July 1, 2012
If you look at any of the top web properties on comScore, Quantcast, Alexa or any other third party reporting service you will see that they all have been fairly flat over the first half of the year. You might think that all these big web services are flatlining.
We have seen this in our portfolio too. From board meeting to board meeting, we are seeing a similar pattern. Web is flattish. But mobile is growing like a weed.
I alluded to this in a post last week where I wished for an aggregated audience measurement service across mobile and web.
There is a significant shift going on this year, much more significant than we saw last year, from web to mobile. It is most noticeable in games, social networking, music, and news, but it is happening across the board and it presents both great opportunity and great challenges.
Mobile native services like Foursquare & Instagram have the most to gain from this transition. Big feature rich web apps like Facebook and Google have the most to lose from this transition.
Mobile does not reward feature richness. It rewards small, application specific, feature light services. I have said this before but I will say it again. The phone is the equivalent of the web application and the mobile apps you have on your home screen(s) are the features.

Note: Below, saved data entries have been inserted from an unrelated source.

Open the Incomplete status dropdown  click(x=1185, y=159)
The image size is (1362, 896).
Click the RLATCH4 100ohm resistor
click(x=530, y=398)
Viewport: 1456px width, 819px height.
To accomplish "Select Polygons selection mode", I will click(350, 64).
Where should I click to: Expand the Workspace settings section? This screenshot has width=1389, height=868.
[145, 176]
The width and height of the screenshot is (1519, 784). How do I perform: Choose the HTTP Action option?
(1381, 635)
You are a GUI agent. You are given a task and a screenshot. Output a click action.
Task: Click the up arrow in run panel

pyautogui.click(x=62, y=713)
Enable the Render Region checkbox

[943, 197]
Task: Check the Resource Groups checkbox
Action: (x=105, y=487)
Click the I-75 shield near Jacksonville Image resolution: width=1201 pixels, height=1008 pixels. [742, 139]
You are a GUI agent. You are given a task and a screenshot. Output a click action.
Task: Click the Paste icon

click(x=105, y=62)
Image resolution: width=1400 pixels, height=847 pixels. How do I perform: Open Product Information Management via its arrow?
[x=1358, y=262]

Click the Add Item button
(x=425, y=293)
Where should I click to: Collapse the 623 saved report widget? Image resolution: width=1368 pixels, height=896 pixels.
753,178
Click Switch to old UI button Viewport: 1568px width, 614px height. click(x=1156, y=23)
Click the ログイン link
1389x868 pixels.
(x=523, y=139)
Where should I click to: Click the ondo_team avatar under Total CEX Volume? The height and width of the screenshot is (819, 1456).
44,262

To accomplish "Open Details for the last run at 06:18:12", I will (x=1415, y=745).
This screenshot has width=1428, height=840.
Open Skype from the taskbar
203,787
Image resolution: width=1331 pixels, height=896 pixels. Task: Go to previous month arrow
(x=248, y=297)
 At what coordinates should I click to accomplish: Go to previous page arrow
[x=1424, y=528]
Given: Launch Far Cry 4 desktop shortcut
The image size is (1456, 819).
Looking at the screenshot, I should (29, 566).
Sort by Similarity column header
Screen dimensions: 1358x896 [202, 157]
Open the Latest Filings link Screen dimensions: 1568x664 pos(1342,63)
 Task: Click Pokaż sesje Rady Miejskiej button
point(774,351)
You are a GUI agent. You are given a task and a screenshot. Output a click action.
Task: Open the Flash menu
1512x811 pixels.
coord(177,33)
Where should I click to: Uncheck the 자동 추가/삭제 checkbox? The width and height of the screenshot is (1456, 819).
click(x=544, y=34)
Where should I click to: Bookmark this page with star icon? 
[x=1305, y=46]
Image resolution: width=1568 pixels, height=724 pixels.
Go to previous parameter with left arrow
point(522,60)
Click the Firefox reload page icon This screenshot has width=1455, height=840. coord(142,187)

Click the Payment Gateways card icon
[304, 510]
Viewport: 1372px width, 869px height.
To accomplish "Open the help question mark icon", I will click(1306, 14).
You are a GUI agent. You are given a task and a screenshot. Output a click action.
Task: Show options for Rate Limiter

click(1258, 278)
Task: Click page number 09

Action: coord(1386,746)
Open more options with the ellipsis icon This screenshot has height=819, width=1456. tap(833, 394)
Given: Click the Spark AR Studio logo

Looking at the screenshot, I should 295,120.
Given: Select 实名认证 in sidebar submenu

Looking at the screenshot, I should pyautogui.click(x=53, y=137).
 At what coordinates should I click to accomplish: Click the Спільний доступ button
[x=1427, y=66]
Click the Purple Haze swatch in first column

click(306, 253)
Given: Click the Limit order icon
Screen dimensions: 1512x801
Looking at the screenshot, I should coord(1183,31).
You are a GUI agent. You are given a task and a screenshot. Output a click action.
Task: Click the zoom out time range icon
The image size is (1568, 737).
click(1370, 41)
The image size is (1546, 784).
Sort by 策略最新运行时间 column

That is why Facebook should (and it looks like will) break its big monolithic web app into a bunch of small mobile apps. Messenger, Instagram (not yet owned by Facebook), and Camera are the model for Facebook on mobile.
User experience is not the only big change/challenge for companies trying to navigate this transition. Monetization is different too.
Approaches like display advertising don’t work as well on mobile as they do on the web. And they don’t work that well on the web. ARPUs (avg revenue per user) on mobile are lower for display based revenue models on mobile across the board.
On the other hand, commerce works great on mobile if you have a well integrated (one click) purchase experience. The freemium model (whether it is virtual goods in games, in app upgrades, or something else) works very well on mobile.
If you are going to operate a media model on mobile, look at Twitter’s model for inspiration. The ads are the default content object (the tweet) and are delivered right in the primary user experience (the feed/timeline). It’s not surprising that more than half of Twitter’s ad revenue is coming from mobile.
All of this is good news for entrepreneurs since they are in the best position to take advantage of all of these changing dynamics. It is not as good news for those who find themselves operating a big Internet business started more than five years ago. You are going to need to make a hard right turn super fast without flipping over the car.
In the past fifteen years, we have seen Microsoft go from being an unstoppable force to being a non-factor in many important new markets, we have seen Google go from being an unstoppable force to being a non-factor in many important new markets, and I suspect we are going to see Facebook struggle with the same thing. RIM is dying quickly now. Yahoo! is a question mark.
In technology the more things change, the more the stay the same. You cannot ever rest. Because the big change that is going to upset your nice apple cart is right around the corner. Today that is mobile. Tomorrow, who knows? I am trying like hell to figure out what that will be and jump on it. Because that’s how you play this game.